Les Éthiopiens ont été appelés aux urnes ce lundi 1er juin 2026 pour renouveler leurs députés, dont la nouvelle Assemblée nationale désignera ensuite le Premier ministre du pays. Si le scrutin s’est globalement déroulé sans incident à Addis-Abeba et dans plusieurs régions éthiopiennes, la région d’Amhara a connu des perturbations liées à l’insécurité persistante, comme le rapporte RFI.

Ce qu'il faut retenir

  • Le 1er juin 2026 marquait le renouvellement des députés éthiopiens, chargés ensuite d’élire le Premier ministre.
  • Le scrutin s’est déroulé sans incident majeur dans la capitale Addis-Abeba et dans plusieurs régions du pays.
  • En région Amhara, plusieurs incidents ont perturbé le vote, selon les informations recueillies par RFI.
  • Ces perturbations sont liées à l’insécurité persistante dans cette zone du nord-ouest de l’Éthiopie.

Un scrutin national sous tension

Les élections législatives éthiopiennes de 2026 s’inscrivent dans un contexte politique et sécuritaire particulièrement tendu pour le pays. Après des années de conflits internes et de tensions communautaires, notamment dans le nord du pays, ces élections devaient permettre de renouveler les 547 sièges de la Chambre des représentants des peuples. Selon les observateurs, le processus électoral devait refléter une volonté de stabilisation, même si les défis logistiques et sécuritaires restaient importants. À Addis-Abeba, capitale politique et économique du pays, le vote s’est déroulé sans encombre, permettant aux électeurs de s’exprimer dans le calme, comme l’ont confirmé les autorités électorales locales.

Amhara, une région sous haute tension

La région d’Amhara, située dans le nord-ouest de l’Éthiopie, est l’une des zones les plus touchées par les violences intercommunautaires et les tensions politiques. Des groupes armés locaux et des milices, parfois en opposition avec le gouvernement fédéral, y maintiennent une présence active. Selon RFI, plusieurs incidents ont été signalés dans différentes localités de cette région lors du scrutin. Des bureaux de vote ont été temporairement fermés ou évacués en raison de tirs ou de menaces, perturbant ainsi le déroulement normal du vote. Aucune victime n’a été recensée dans ces incidents, mais l’impact sur la participation électorale reste à évaluer.
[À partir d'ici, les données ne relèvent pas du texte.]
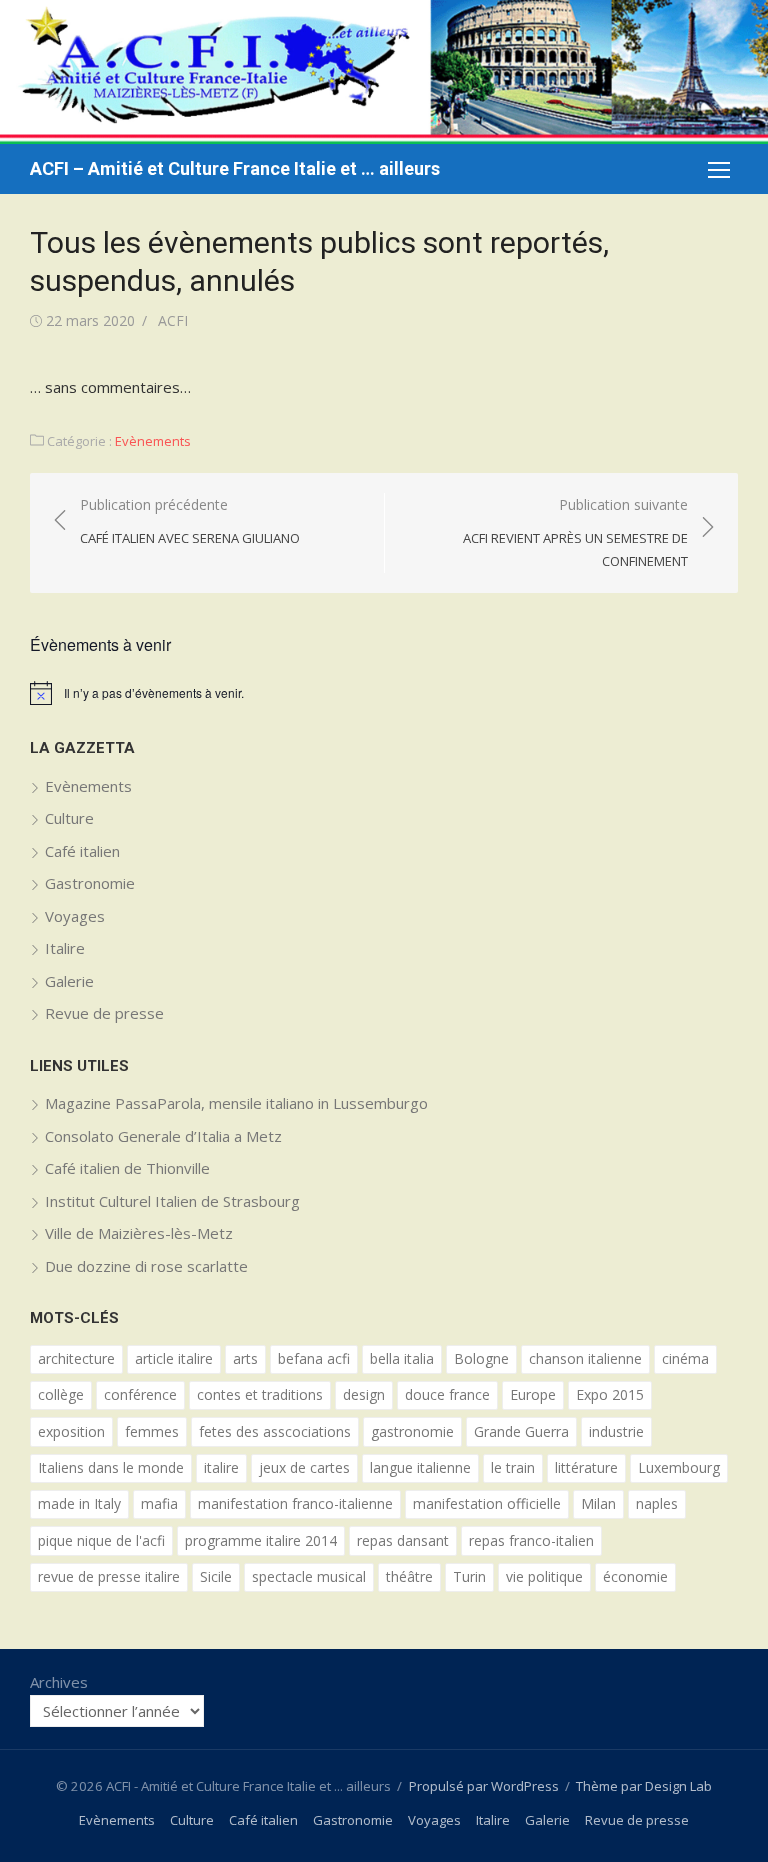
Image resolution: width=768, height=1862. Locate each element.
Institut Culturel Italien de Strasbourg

Des élections sous haute surveillance

Ces élections législatives interviennent dans un contexte où la communauté internationale suit de près la stabilisation de l’Éthiopie. Plusieurs missions d’observation, dont celles de l’Union africaine et de la Communauté est-africaine, étaient déployées pour surveiller le bon déroulement du scrutin. À Addis-Abeba, les représentants des observateurs ont salué la tenue du vote, malgré quelques retards logistiques mineurs. En revanche, dans les zones sensibles comme l’Amhara, les observateurs ont exprimé des réserves sur la capacité des autorités locales à garantir un environnement sécurisé pour les électeurs. Des ONG locales ont également pointé du doigt les restrictions d’accès à certaines zones, limitant la couverture médiatique et l’assistance aux bureaux de vote.

Et maintenant ?

Les résultats partiels des élections devraient être proclamés dans les prochains jours, mais leur publication complète pourrait prendre plusieurs semaines, le temps de valider l’ensemble des bulletins. La nouvelle Assemblée nationale, une fois formée, aura pour mission de désigner le prochain Premier ministre, un processus qui pourrait s’étaler jusqu’à la fin du mois de juin. Dans l’intervalle, les autorités éthiopiennes devraient faire le point sur les incidents survenus en région Amhara et évaluer leur impact sur la légitimité du scrutin. Une mission conjointe gouvernementale et des observateurs internationaux pourrait être envoyée pour faire un état des lieux des conditions de vote dans cette région.

Reste à savoir si ces élections, malgré les perturbations, permettront une avancée vers une stabilisation durable du pays, ou si les tensions persistantes continueront de peser sur le processus démocratique éthiopien.

La région Amhara est principalement affectée par des milices locales et des groupes armés opposés au gouvernement fédéral, comme le Fano, une milice ethnique amhara, ou encore des factions dissidentes du Front de libération du peuple du Tigré (TPLF), malgré la signature d’un accord de paix en 2022. Ces groupes sont souvent en conflit avec les forces de sécurité régionales et fédérales.